São Paulo, quarta-feira, 13 de outubro de 2004

TEATRO 
Mário Bortolotto visita o tema pela primeira vez em “O que Restou do Sagrado”, com o Cemitério de Automóveis

VALMIR SANTOS
Da Reportagem Local

Quem acha que Mário Bortolotto pegou pesado em “Hotel Lancaster” (2000), sob direção de Marcos Loureiro, descida ao inferno das drogas e afins, talvez note que o buraco é ainda mais embaixo em “O que Restou do Sagrado”, seu texto mais recente.
A primeira surpresa é que esse dramaturgo e ator paranaense, à frente do grupo Cemitério de Automóveis, já freqüentou seminário por cinco anos.

Demonstra intimidade para com a expiação de culpas que promove em sua primeira visita ao tema do sagrado entre as cerca de 40 peças que escreveu. “Agora vou ser excomungado de vez”, diz Bortolotto, 42.

Ele escolheu “a dedo” a data da estréia, ontem à noite, no Espaço dos Satyros: dia de Nossa Senhora Aparecida e das Crianças. Há passagens de depravações sem fim nessa história curta de “sete cascavéis das piores” reunidas numa igreja noite adentro.

Dramaturgo conhecido pelas histórias com personagens errantes, bêbados e deslocados, geralmente em ambiente urbano, Bortolotto confessa que desejava tratar do sagrado antes, mas só agora encara suas inquietações sobre religião no palco e na direção.

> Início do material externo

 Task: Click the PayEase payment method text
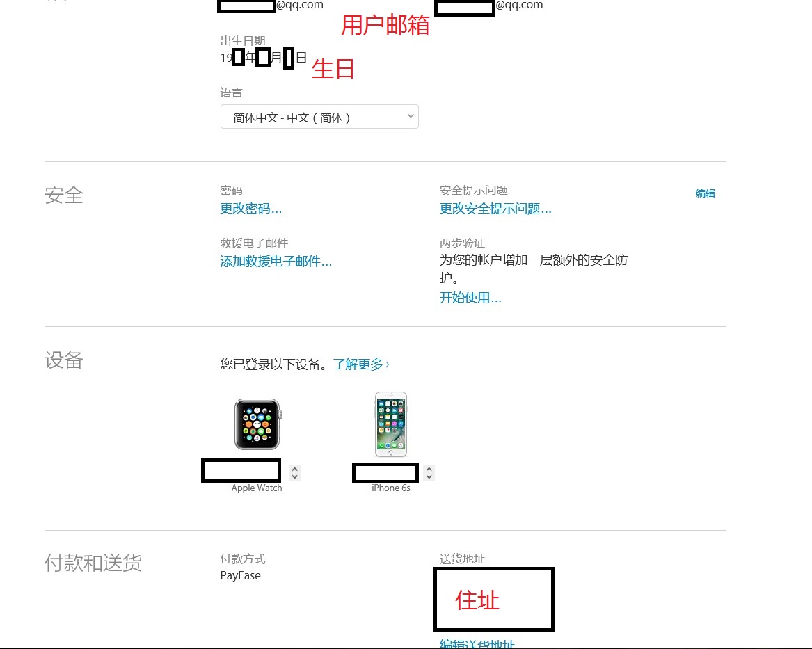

Personagens confessam pedofilia, chacinas e outros vitupérios em tintas realistas. Mas não conseguem se arrepender sinceramente, ainda que disso dependa o destino de um mundo falido.

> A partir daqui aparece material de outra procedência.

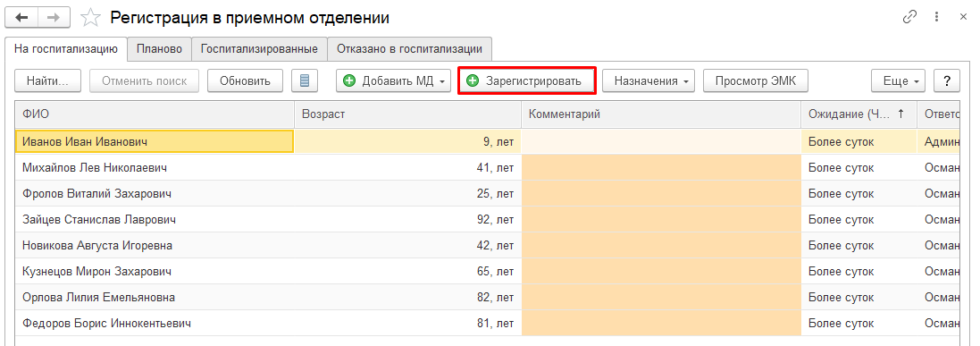Image resolution: width=980 pixels, height=346 pixels.
Task: Click the Найти... button
Action: 48,80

A começar pelo Padre que os convoca (interpretado por Nelson Peres), ele mesmo um personagem em crise de fé. “A gente se agarra a qualquer coisa em que a gente possa acreditar. Pode ser um deus ou um cartão de loteria esportiva”, despacha.

Agora vem Lilís, a atriz pornô, na pele de Lavínia Pannunzio: “Pensando bem, eu nunca consegui entender um sujeito que coloca o próprio filho numa cruz e o faz literalmente comer o pão que o Diabo amassou. No mínimo, ele não merecia ganhar presente no Dia dos Pais”.

E as máscaras vão caindo: a escritora Cibele (papel de Fernanda d’Umbra), a secretária (Mariana Leme), o pedófilo (Wilton Andrade), o empresário mauricinho Roby (Gabriel Pinheiro) e o matador de travestis Val (Bortolotto). “Deus é a desculpa do mundo”, afirma Val.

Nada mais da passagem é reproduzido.